WHAT TO DO:
- A) In the passage on gender persecution, retype the words from "In Afghanistan, the" to "and community violence.".
- B) According to the passage on gender persecution, why was the definition of "gender" included in the ICC Statute?

After much debate, the above definition of ‘gender’ was included in the ICC Statute because it was vague enough to satisfy both sides, and any further questions about this definition were left for the Court to resolve another day. As the most recent Preliminary Examination Report indicates, that day may not be far off.
In Afghanistan, the Office of the Prosecutor has found that there is a reasonable basis to believe that the Taliban committed persecution on political and gender grounds, including against women and girls who worked, participated in public life or attended school in defiance of Taliban rule.
The Office has also considered the long-term consequences of this persecution when applying the ‘gravity’ test found in Article 17 of the ICC Statute. It has recognised that thousands of girls in Afghanistan have been denied an education, and that female heads of household, unable to work under Taliban rule, were often forced to withdraw children from school or give daughters away in marriage, and were left vulnerable to family and community violence.

DATASET CONTENT:
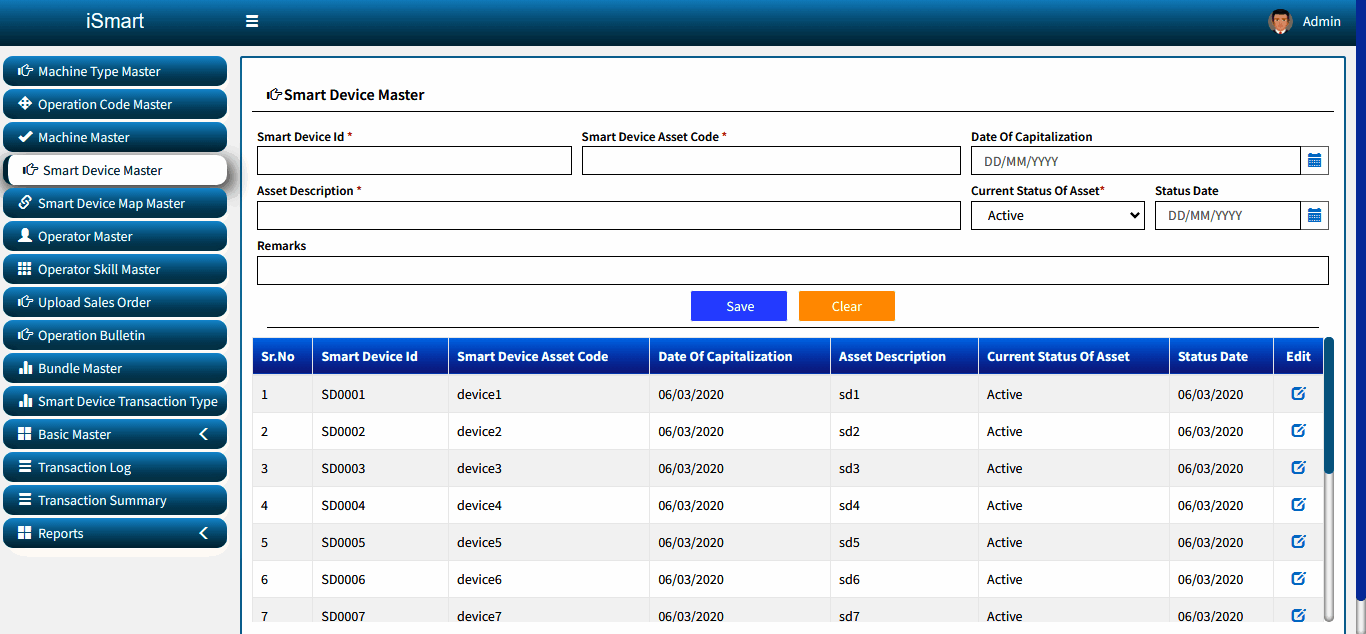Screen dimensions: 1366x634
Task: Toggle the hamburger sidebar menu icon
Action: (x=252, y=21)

...

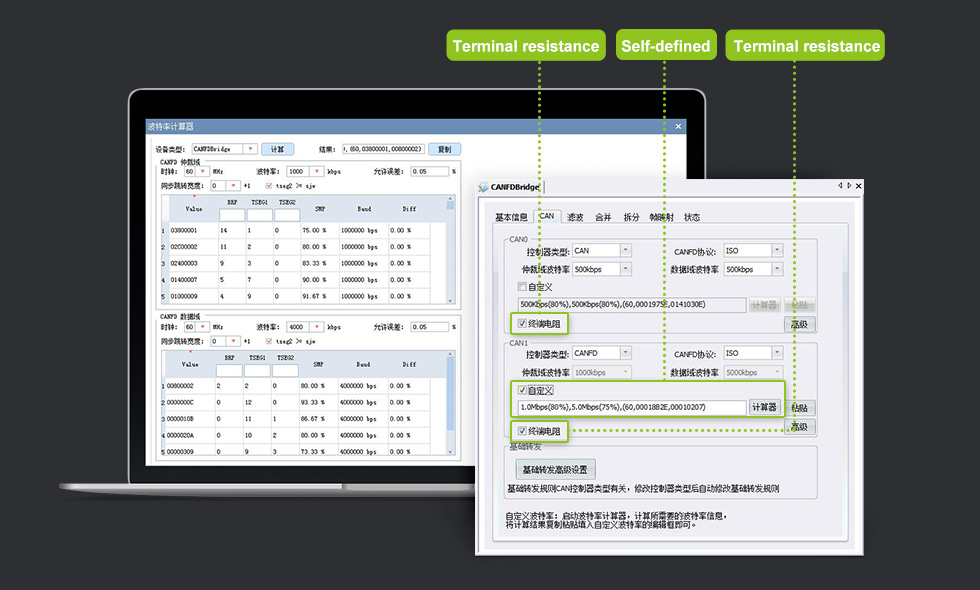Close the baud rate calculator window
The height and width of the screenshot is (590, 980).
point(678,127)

COMPLETED EXERCISE:
- A)
In Afghanistan, the Office of the Prosecutor has found that there is a reasonable basis to believe that the Taliban committed persecution on political and gender grounds, including against women and girls who worked, participated in public life or attended school in defiance of Taliban rule.
The Office has also considered the long-term consequences of this persecution when applying the ‘gravity’ test found in Article 17 of the ICC Statute. It has recognised that thousands of girls in Afghanistan have been denied an education, and that female heads of household, unable to work under Taliban rule, were often forced to withdraw children from school or give daughters away in marriage, and were left vulnerable to family and community violence.

- B) It was included because it was vague enough to satisfy both sides of the debate. Any further questions about the definition were left for the Court to resolve another day.